Na semana passada, o britânico James Daunt – que transformou a rede Waterstones, no Reino Unido, e recentemente assumiu a decadente Barnes & Noble, nos EUA – esteve em Orlando para uma conferência com gerentes de lojas da rede americana. De acordo com a Publishers Weekly, lá, ele defendeu que os livreiros serão a chave para as mudanças necessárias para tornar a B&N rentável novamente. Uma das principais mudanças propostas por Daunt para a renovação da maior rede de livrarias dos EUA é a personalização das compras feitas por cada unidades. “O livreiro de Dakota do Norte sabe o que o cliente de lá quer melhor do que alguém em Nova York”, disse, acrescentando que os gerentes não serão reféns das estratégias do escritório central da rede, que hoje determina o estoque de cada loja.

As compras se mantêm centralizadas em Nova York, mas os gerentes locais estarão livres para determinar o que e em quais quantidades pedir à central. Isso, ressaltou Daunt no encontro, vai trazer mais responsabilidades aos livreiros locais: “eles não poderão mais dizer que a loja não está indo bem porque as pessoas de Nova York não sabem o que estão fazendo”.

Ele defendeu também que a rede não padronize a exposição de livros. “Você não pode ter uma cadeia de sucesso se você segue um único modelo. Redes são empolgantes quando conseguem ser brilhantes e novas. Você precisa envolver”, disse. Nesse aspecto, os livreiros terão papel fundamental também. O chão de loja ensina ao livreiro a ser mais cuidadoso com a disposição dos livros e os contratados da B&N deverão ter esse “talento especial”.

No encontro com livreiros, Daunt reconheceu que poderá fechar unidades da B&N, mas ressaltou que acha “ridículo” abandonar um território.
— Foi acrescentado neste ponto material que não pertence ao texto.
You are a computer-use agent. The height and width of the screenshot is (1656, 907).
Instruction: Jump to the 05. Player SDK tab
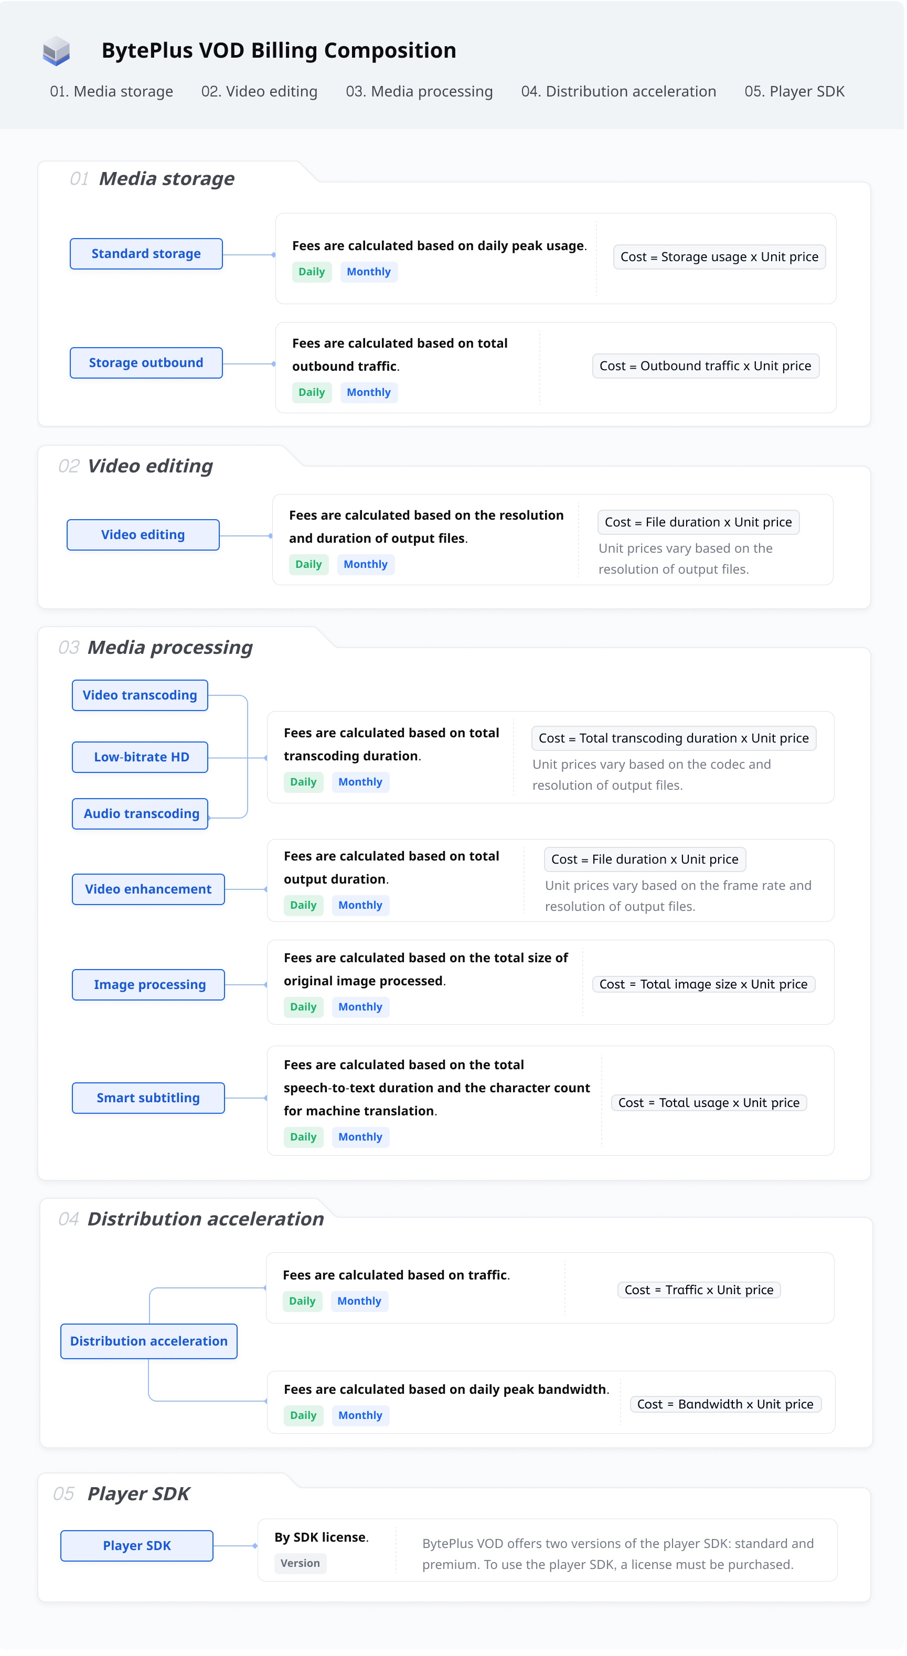pyautogui.click(x=794, y=91)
Daunt lembrou que as transformações que ele empreendeu na Waterstones demoraram seis meses para começar a surtir efeitos. Na B&N, uma superfície consideravelmente maior do que a da britânica, ele aposta que isso se dará só no fim de 2020. “Há muitos detalhes para acertar”, disse aos presentes. Ele ressaltou também que serão necessários investimentos para alavancar a empresa. “Nada vai acontecer sem dinheiro. As lojas precisam de amor e de dólares”.

Digital

O Nook, o e-reader da B&N, não deverá ser descontinuado de imediato. Isso poderá acontecer, disse Daunt, se as vendas não acompanharem as do Kindle, aparelho semelhante vendido pela Amazon. O e-commerce da varejista, no entanto, deverá passar por pequenas mudanças, sobretudo no seu sortimento de catálogo.